> _Problems to work on_:
**1.** Answer these questions using the page on indexing fields for vector search:
(a) Which deprecated operator cannot be used to query fields indexed with the vectorSearch type?
(b) Which subtypes of BSON BinData vectors are recommended for converting embeddings before indexing?
(c) Which underlying process is named as the cause of elevated resource consumption on an idle node?
**2.** Reproduce a passage from the page on indexing fields for vector search word for word. Begin at the words "You can't use" and stop after "same index defintion.".
* BEGIN Text passage *
Docs Menu
Docs Home
/ /

How to Index Fields for Vector Search

You can use the vectorSearch type to index fields for running $vectorSearch queries. You can define the index for the vector embeddings that you want to query and any additional fields that you want to use to pre-filter your data. Filtering your data is useful to narrow the scope of your semantic search and ensure that certain vector embeddings are not considered for comparison, such as in a multi-tenant environment.

You can use the Atlas UI, Atlas Administration API, Atlas CLI, mongosh, or a supported MongoDB Driver to create your MongoDB Vector Search index.

Note

You can't use the deprecated knnBeta operator to query fields indexed using the vectorSearch type index definition.

In a vectorSearch type index definition, you can index arrays with only a single element. You can't index embedding fields inside arrays of documents or embedding fields inside arrays of objects. You can index embedding fields inside documents using the dot notation. The same embedding field can't be indexed multiple times in the same index defintion.

Before indexing your embeddings, we recommend converting your embeddings to BSON BinData vectors with subtype float32, int1, or int8 for efficient storage in your cluster. To learn more, see how to convert your embeddings to BSON vectors.

When you use MongoDB Vector Search indexes, you might experience elevated resource consumption on an idle node for your Atlas cluster. This is due to the underlying mongot process, which performs various essential operations for MongoDB Vector Search. The CPU utilization on an idle node can vary depending on the number, complexity, and size of the indexes.

To learn more about sizing considerations for your indexes, see Memory Requirements for Indexing Vectors.

If you make changes to the collection for which you defined MongoDB Vector Search index, the latest data might not be available immediately for queries. However, mongot monitors the change streams and updates stored copies of data, making MongoDB Vector Search indexes eventually consistent. You can view the number of indexed Documents in the Atlas UI to verify that changes to the collection are reflected in the index.

Alternatively, you can create a new index after adding new documents to your collection and wait for the index to become queryable. You can also implement a polling logic similar to the following to ensure that the index is ready for querying before attempting to use it.

Example

console.log("Polling to check if the index is ready. This may take up to a minute.")
let isQueryable = false;
while (!isQueryable) {
const cursor = collection.listSearchIndexes();
for await (const index of cursor) {
if (index.name === result) {
if (index.queryable) {
console.log(`${result} is ready for querying.`);
isQueryable = true;
} else {
await new Promise(resolve => setTimeout(resolve, 5000));
}
}
}
}

You can create and manage MongoDB Vector Search indexes through the Atlas UI, mongosh, Atlas CLI, Atlas Administration API, and the following MongoDB Drivers:

MongoDB Driver
Version

1.28.0 or higher

3.11.0 or higher

3.1.0 or higher

1.16.0 or higher

5.2.0 or higher

5.2.0 or higher

6.6.0 or higher

1.20.0 or higher

4.7 or higher

3.1.0 or higher

5.2.0 or higher

The following syntax defines the vectorSearch index type:

1{
2 "fields":[
3 {
4 "type": "vector",
5 "path": "<field-to-index>",
6 "numDimensions": <number-of-dimensions>,
7 "similarity": "euclidean | cosine | dotProduct",
8 "quantization": "none | scalar | binary",
9 "hnswOptions": {
10 "maxEdges": <number-of-connected-neighbors>,
11 "numEdgeCandidates": <number-of-nearest-neighbors>
12 }
13 },
14 {
15 "type": "filter",
16 "path": "<field-to-index>"
* END Text passage *
* BEGIN Stored records *
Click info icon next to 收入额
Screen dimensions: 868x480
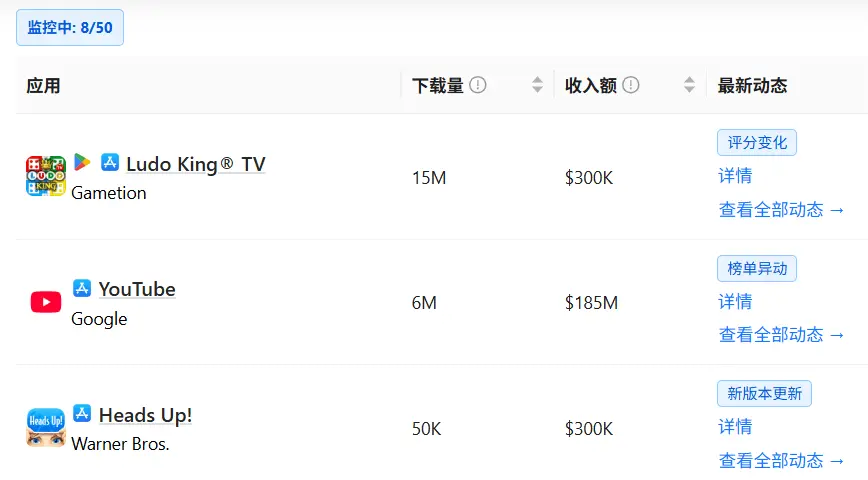[x=630, y=85]
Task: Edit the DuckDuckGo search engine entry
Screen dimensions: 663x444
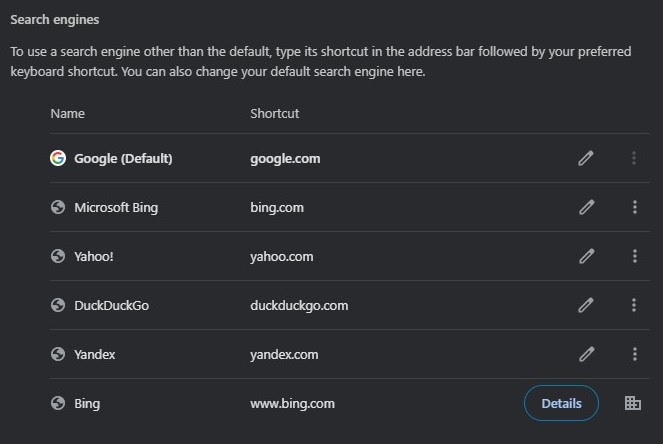Action: (x=586, y=305)
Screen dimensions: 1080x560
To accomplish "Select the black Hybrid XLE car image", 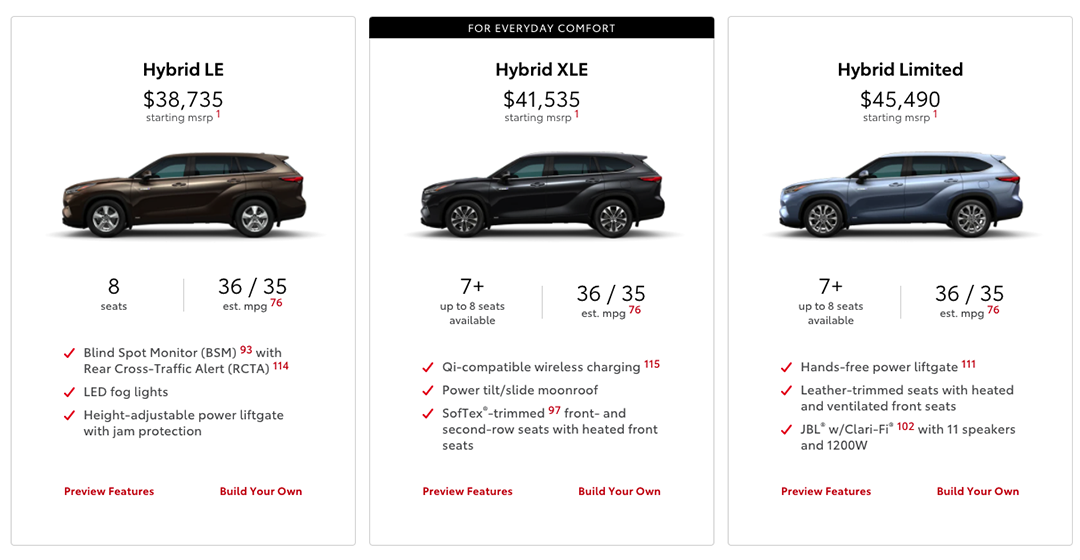I will [x=542, y=195].
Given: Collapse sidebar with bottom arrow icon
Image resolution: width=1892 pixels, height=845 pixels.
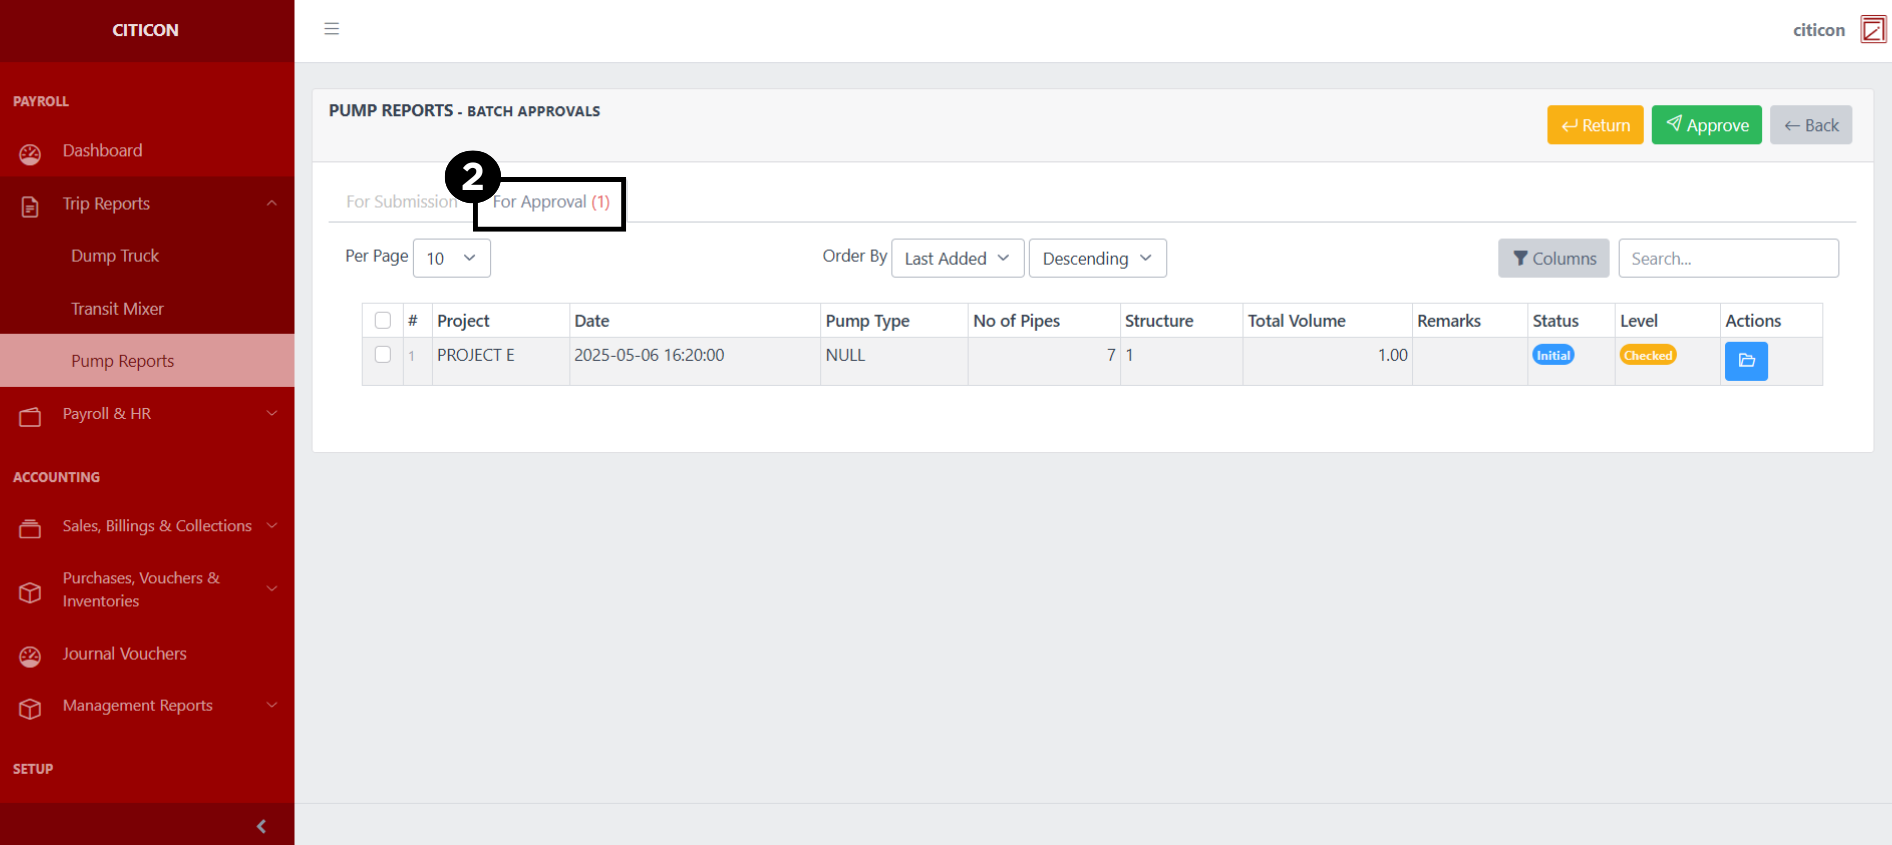Looking at the screenshot, I should pyautogui.click(x=261, y=826).
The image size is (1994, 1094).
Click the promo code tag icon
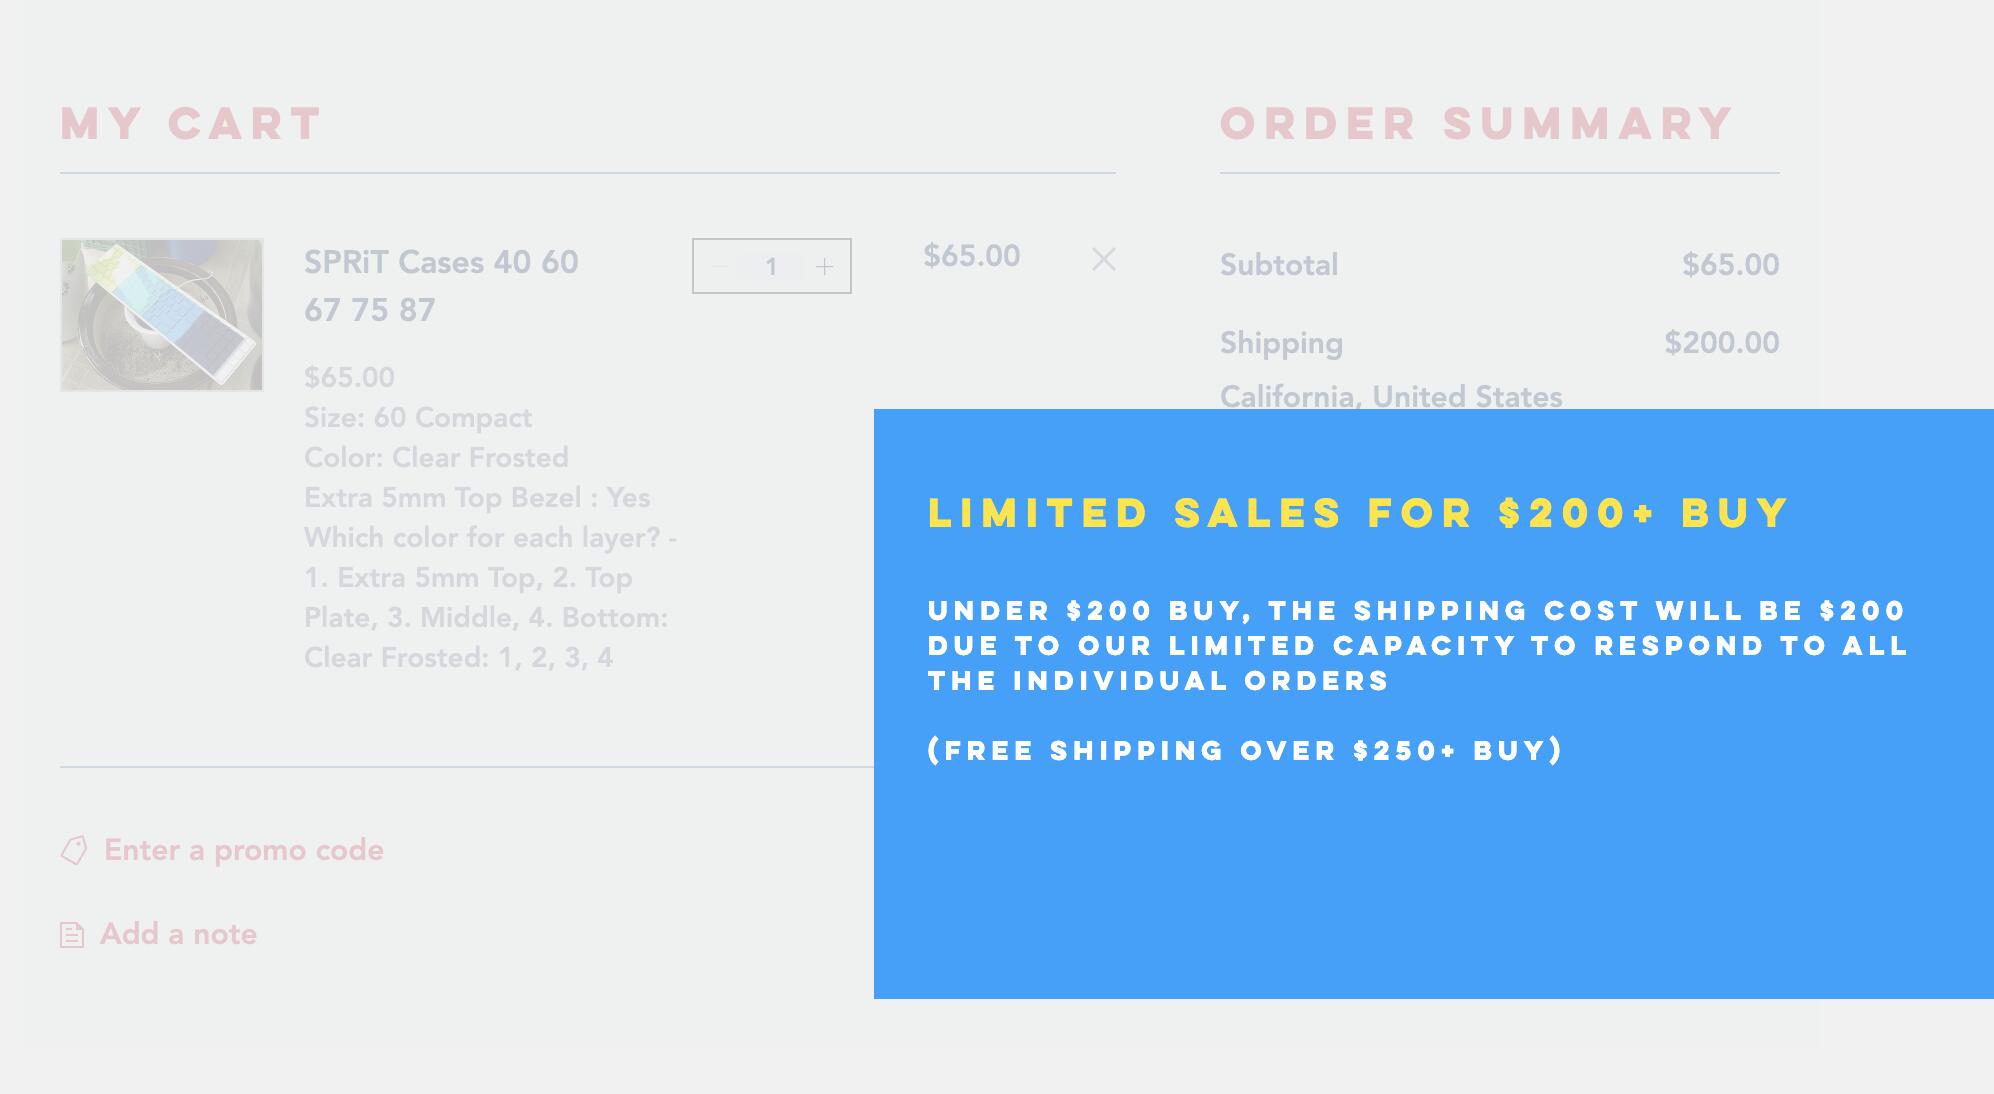click(x=74, y=850)
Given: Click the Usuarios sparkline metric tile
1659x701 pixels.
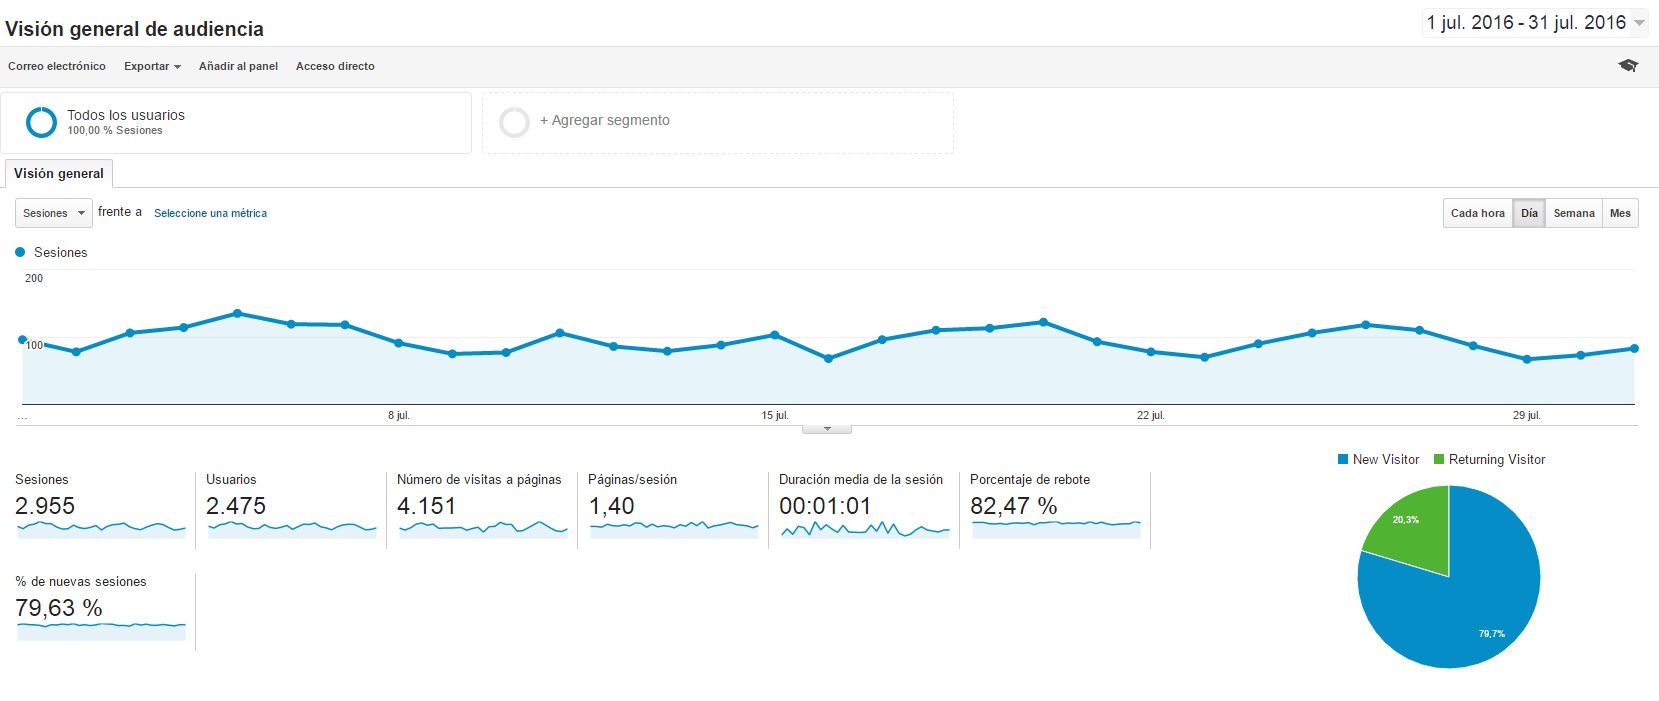Looking at the screenshot, I should pyautogui.click(x=292, y=527).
* END Stored records *
> _Per-task outputs_:
**1.**
(a) knnBeta
(b) float32, int1, or int8
(c) mongot

**2.**
You can't use the deprecated knnBeta operator to query fields indexed using the vectorSearch type index definition.

In a vectorSearch type index definition, you can index arrays with only a single element. You can't index embedding fields inside arrays of documents or embedding fields inside arrays of objects. You can index embedding fields inside documents using the dot notation. The same embedding field can't be indexed multiple times in the same index defintion.